7 Summary and Outlook In this paper, we have addressed from a theoretical perspective the empirical observation that money in the hands of women leads to higher spending on public goods, and in particular to higher spending on child-related goods. These observations have already led to a trend in development policy to target more resources to women and more generally to envision female empowerment as a key measure to foster economic development. However, to fully understand the effects of such gender-based development policies, one needs to know the mechanism that generates the observed empirical findings. To this end, we have developed a series of models of marital decision making that can explain the empirical facts, and we have examined what these models imply for the effects of gender-based development policy. From the perspective of the theory of the household, a first finding is that a large class of commonly used models of marital decision making are not able to explain the facts. In particular, models such as the unitary model or the collective model imply an income pooling result, which is clearly inconsistent with the data.
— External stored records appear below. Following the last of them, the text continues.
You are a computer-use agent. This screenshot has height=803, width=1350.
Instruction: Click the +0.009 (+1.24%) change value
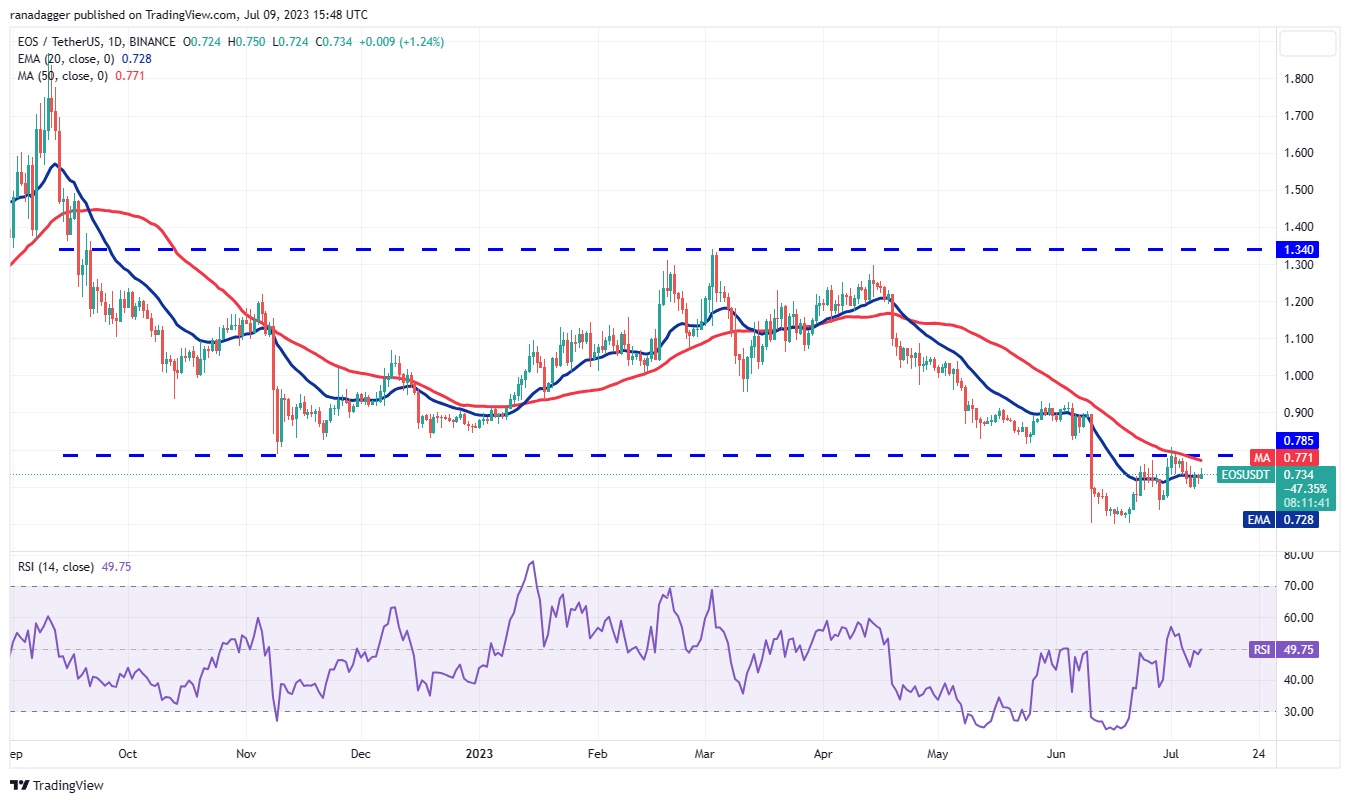(403, 42)
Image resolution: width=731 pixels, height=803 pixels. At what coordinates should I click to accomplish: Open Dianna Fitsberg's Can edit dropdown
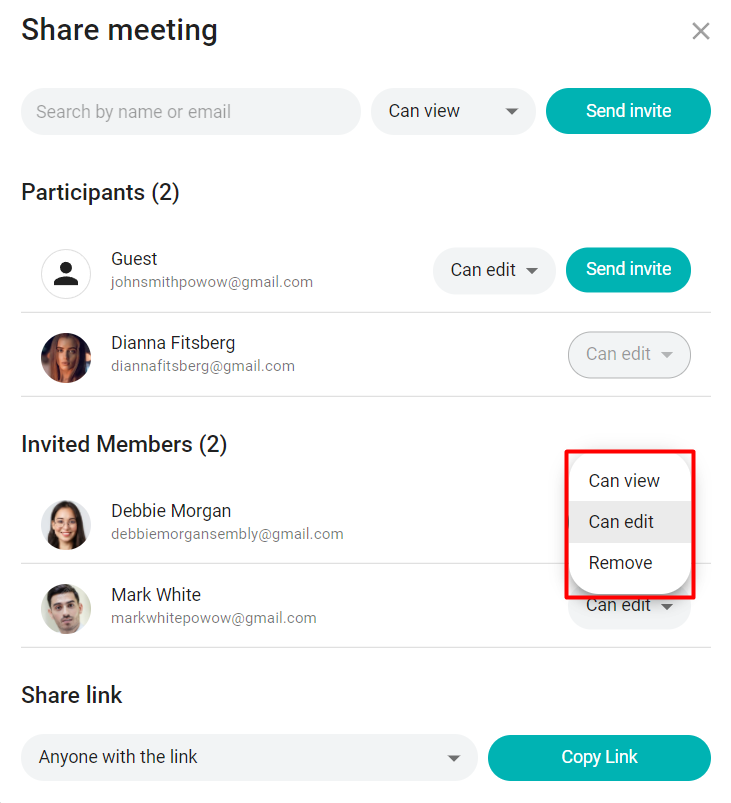pos(629,354)
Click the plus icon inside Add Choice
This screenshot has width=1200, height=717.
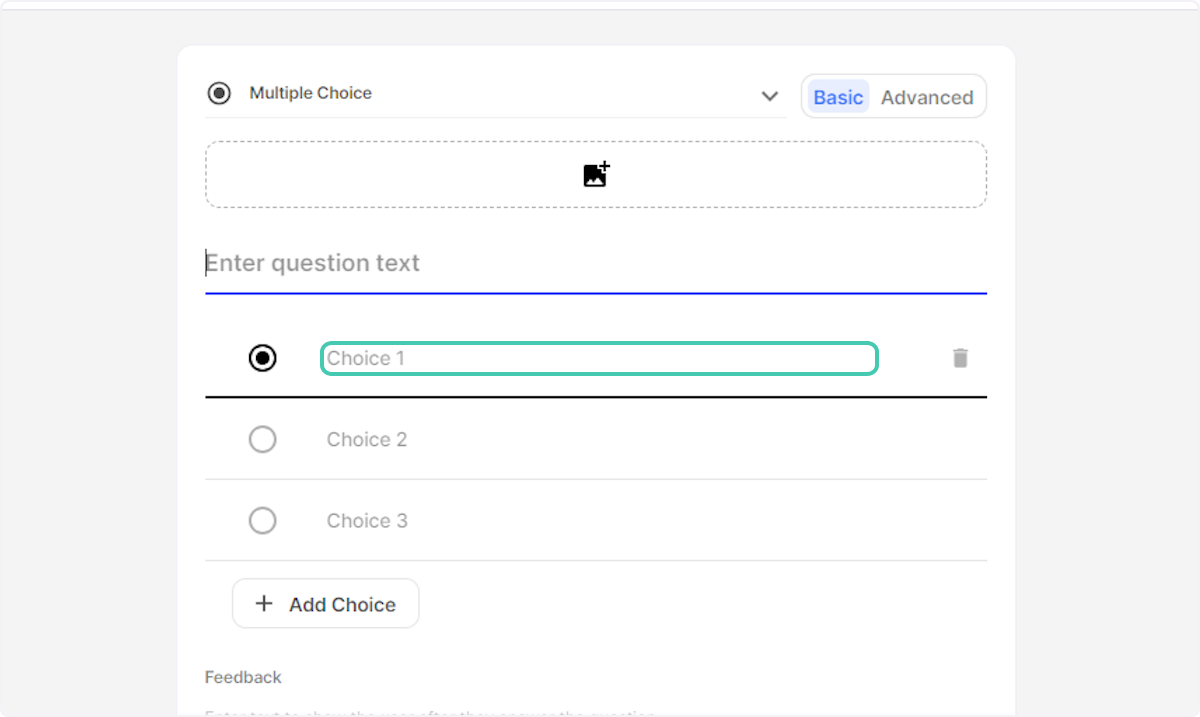point(263,603)
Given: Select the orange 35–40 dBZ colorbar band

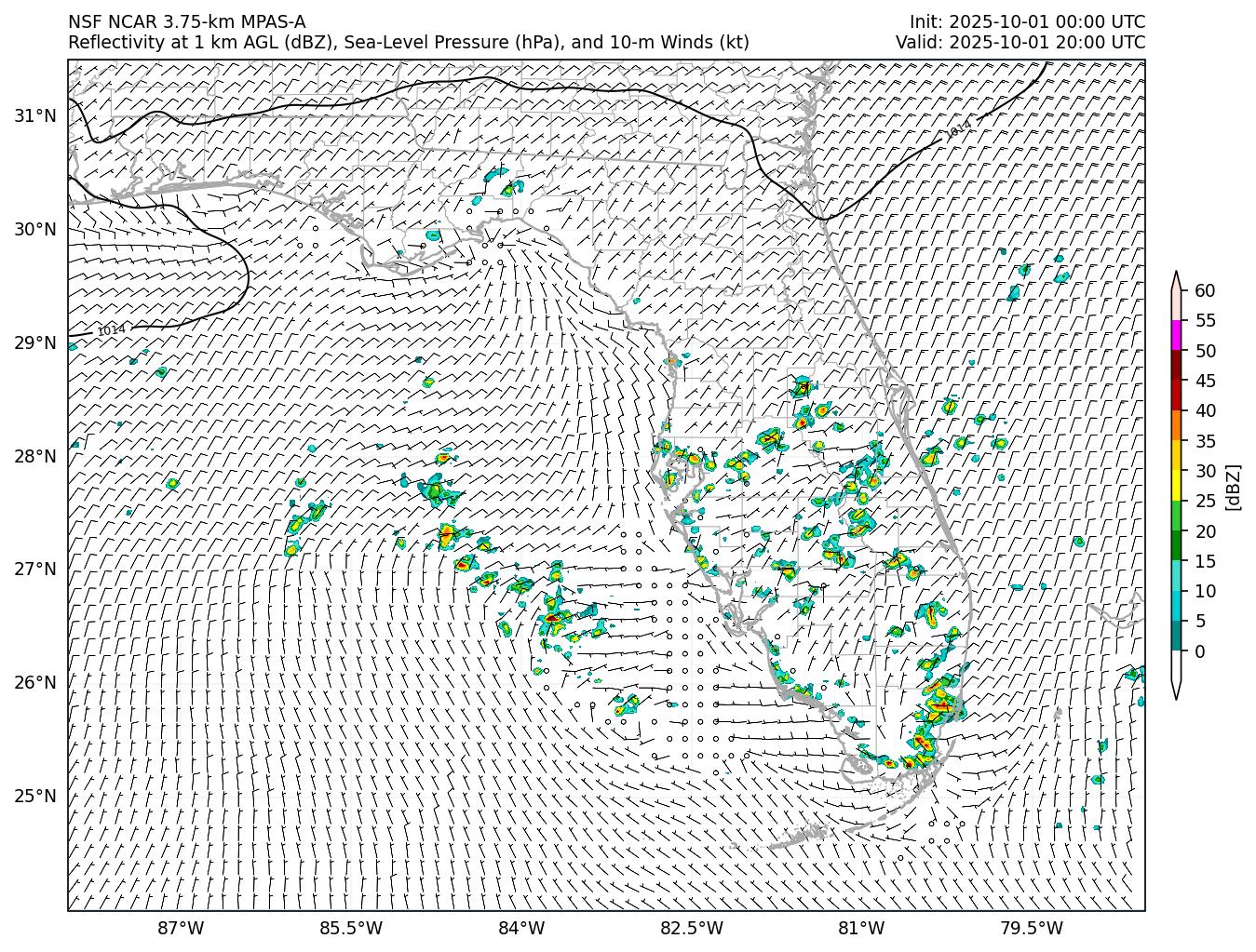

While this fact is not surprising and well known, we show that the income-pooling result survives even if decision making is noncooperative and if there are preference asymmetries between men and women in terms of the overall appreciation 60

of public goods. To break the income-pooling result, further frictions or asymmetries are needed. We present a series of models that can explain the facts: first, limited availability of female-specific private goods, coupled with imperfect substitutability of male and female contributions to public goods; second, preference asymmetries in the relative appreciation of different public goods; third, household production where goods differ in the importance of time and goods inputs, coupled with a gender wage differential; and fourth, gender-specific distortions in the consumption-saving choice, either through the endogenous provision of transfers between the spouses, or because of institutional restrictions. While these different models have distinct policy implications, two overall themes stand out. First, even when the models confirm a positive effect of transfers targeted to women on expenditures on child goods, it may be the case that this higher spending comes at the expense of other important public goods. For example, in the model with time and goods components of household production an increase in goods spending may be offset by a decline in time inputs. Similarly, in the intertemporal model an increase in current spending may correspond to a decline in household saving and therefore lower future spending. In such settings, it is far from obvious whether targeting transfers to women is good policy. Second, the models suggest that different ways of achieving female empowerment may have different or even opposite effects. In some of our models, the differences in gender spending patterns are themselves endogenous and would disappear if other gender differences were removed. Thus, while targeting transfers to women may increase spending on children, reducing gender discrimination in goods or labor markets may result in women behaving more like men, which reduces the effect of targeted transfers on public good provision. The models therefore provide a warning against viewing female empowerment as a generic concept and advocate a more differentiated view that distinguishes various channels. Perhaps the most important conclusion arising from this work is that more measurement and empirical work is needed to distinguish between the various theoretical models outlined above. The empirical implications of the models are quite distinct and could in principle be tested. In particular, empirical research 61

to date has mostly focused on expenditures on a few salient public goods that can be easily observed and quantified such as clothing, food, and education. However, our theory highlights that also documenting savings, spending on consumer durables, and general household public goods is essential to distinguish between various mechanisms. Only once we have some confidence in which of these models provides the best guide to reality will we be in a position to provide valuable policy recommendation for gender-based development initiatives.